Friday, April 4, 2008

feminist economics

my interest in economics has been relatively constant over the last several years. i finally had the opportunity to take an upper division econometrics course, and now that i'm more familiar with those methods i'm feeling more confident that there's really something there. this hasn't convinced me to get an economics degree (i think the discipline is still too narrow in its expectations and its educational focus is lacking), but to better understand the literature and approaches on my own time. also, my current dissertation idea will almost certainly include some choice modeling, with theory firmly grounded in econometrics.

ecological economics in particular has been an approach that i favored. it rejects several of the assumptions embedded within neoclassical economics and replaces them with ones more grounded in reality. for example, for an ecological economist, the economy is not an endless, closed cycle of production, consumption, and waste. instead, it's a system which receives inputs from the biosphere in the form of low entropy energy and deposits wastes back into the biosphere in a higher entropy form. the discipline's most recent monthly journal included an article on the application of feminist economics to the problem of the determination of an appropriate discount rate for climate policy analysis.

the paper was highly critical of the mainstream economic view that a high discount rate was most appropriate and indeed "True." feminist economists are critical of what they view as androcentric biases within economics, and the author, julie nelson, identified the use of a high rate as one manifestation of this bias. a typical defense of the high discount rate would associate this thruthiness with objectivity. however, nelson and her colleagues argue that the presence of assumptions which are not subjected to rigorous debate from other areas of thought (feminism in this case, which would argue for a much lower discount rate) in fact undermines objectivity in economic inquiry.

there's an interesting parallel with climate policy (and many other things in general) and that is the appropriateness of opening up established consensuses to debate. at a basic level, climate deniers claim that the (now) mainstream view of climate science is weakened since, as my gmail advertising bar routinely tells me "gore won't debate!" i think though, that debate is not always a good thing, especially when climate science has entrenched, well-developed methods that appear to work and have generated broad based based support within the scientific community. the assumptions upon which climate models are based are routinely debated and altered. presenting multiple results with different underlying assumptions is also becoming more common, this is known as scenario analysis.
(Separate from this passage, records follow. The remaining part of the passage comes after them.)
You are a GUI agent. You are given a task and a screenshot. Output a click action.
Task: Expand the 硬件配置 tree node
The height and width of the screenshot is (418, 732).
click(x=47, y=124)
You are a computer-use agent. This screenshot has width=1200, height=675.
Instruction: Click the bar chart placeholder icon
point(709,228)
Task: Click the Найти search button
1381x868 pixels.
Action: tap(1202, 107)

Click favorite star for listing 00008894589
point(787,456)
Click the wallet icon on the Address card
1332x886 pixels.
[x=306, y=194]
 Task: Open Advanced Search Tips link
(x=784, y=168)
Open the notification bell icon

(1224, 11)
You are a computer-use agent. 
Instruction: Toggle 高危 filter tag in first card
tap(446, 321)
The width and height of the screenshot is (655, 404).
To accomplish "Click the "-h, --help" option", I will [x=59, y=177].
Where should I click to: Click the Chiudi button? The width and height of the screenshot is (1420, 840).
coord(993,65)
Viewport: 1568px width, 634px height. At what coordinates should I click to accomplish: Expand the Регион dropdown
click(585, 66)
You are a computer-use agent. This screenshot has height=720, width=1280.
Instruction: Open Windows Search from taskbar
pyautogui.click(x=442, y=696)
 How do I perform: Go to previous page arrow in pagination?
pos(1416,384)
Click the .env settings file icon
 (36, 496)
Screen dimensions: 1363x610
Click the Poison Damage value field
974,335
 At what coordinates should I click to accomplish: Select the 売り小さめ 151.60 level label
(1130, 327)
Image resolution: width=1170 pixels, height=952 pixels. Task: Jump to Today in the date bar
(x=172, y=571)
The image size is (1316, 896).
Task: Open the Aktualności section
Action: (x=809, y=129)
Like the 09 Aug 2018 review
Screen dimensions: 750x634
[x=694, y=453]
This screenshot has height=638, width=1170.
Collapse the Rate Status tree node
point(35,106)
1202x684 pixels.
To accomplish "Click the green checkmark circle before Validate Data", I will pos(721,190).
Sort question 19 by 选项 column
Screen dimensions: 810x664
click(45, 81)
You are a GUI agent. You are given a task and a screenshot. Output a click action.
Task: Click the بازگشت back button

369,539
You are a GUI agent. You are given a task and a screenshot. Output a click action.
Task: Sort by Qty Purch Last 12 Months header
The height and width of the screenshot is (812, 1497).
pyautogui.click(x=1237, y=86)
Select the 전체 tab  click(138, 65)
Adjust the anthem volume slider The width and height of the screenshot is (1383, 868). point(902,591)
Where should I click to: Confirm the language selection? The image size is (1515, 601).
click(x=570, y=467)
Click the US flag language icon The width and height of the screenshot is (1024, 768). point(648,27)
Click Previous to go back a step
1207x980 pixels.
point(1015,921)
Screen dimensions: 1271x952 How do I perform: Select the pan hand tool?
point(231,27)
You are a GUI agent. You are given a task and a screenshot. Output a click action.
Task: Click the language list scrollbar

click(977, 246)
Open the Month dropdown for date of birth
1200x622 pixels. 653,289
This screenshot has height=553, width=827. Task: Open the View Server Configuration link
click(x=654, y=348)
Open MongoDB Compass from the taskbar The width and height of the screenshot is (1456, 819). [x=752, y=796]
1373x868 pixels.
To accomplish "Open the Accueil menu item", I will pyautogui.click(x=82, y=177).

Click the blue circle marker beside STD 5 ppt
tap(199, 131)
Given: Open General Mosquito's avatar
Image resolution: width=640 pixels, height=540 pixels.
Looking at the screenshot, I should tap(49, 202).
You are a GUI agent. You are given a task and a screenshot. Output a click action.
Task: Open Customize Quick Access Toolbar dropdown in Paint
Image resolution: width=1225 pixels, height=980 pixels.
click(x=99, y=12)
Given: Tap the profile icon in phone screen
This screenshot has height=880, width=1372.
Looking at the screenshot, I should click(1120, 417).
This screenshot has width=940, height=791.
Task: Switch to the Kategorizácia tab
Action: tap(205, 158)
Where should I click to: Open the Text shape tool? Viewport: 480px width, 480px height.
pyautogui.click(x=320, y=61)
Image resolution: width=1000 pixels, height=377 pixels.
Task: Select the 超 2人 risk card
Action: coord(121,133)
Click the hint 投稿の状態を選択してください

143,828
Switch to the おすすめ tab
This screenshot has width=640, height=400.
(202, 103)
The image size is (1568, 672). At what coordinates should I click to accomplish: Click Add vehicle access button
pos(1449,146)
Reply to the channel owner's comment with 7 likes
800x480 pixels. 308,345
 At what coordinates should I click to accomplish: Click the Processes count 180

indeed, these features make climate science more objective than economics. will economics begin to open itself up to other vantage points that bring with them differing assumptions? or will economists continue to ignore individuals who write from outside of traditional economics departments?

i'm going to be reading through beyond economic man edited by ferber and nelson to try to build some bridges between my analytical vantage point to feminist economics and then to mainstream economics. specifically: what new methods can i employ in my analysis that will help me to question entrenched economic truths? how can i adapt existing methods to incorporate feminist insights? i'll be posting my thoughts on some of the individual chapters here as i go.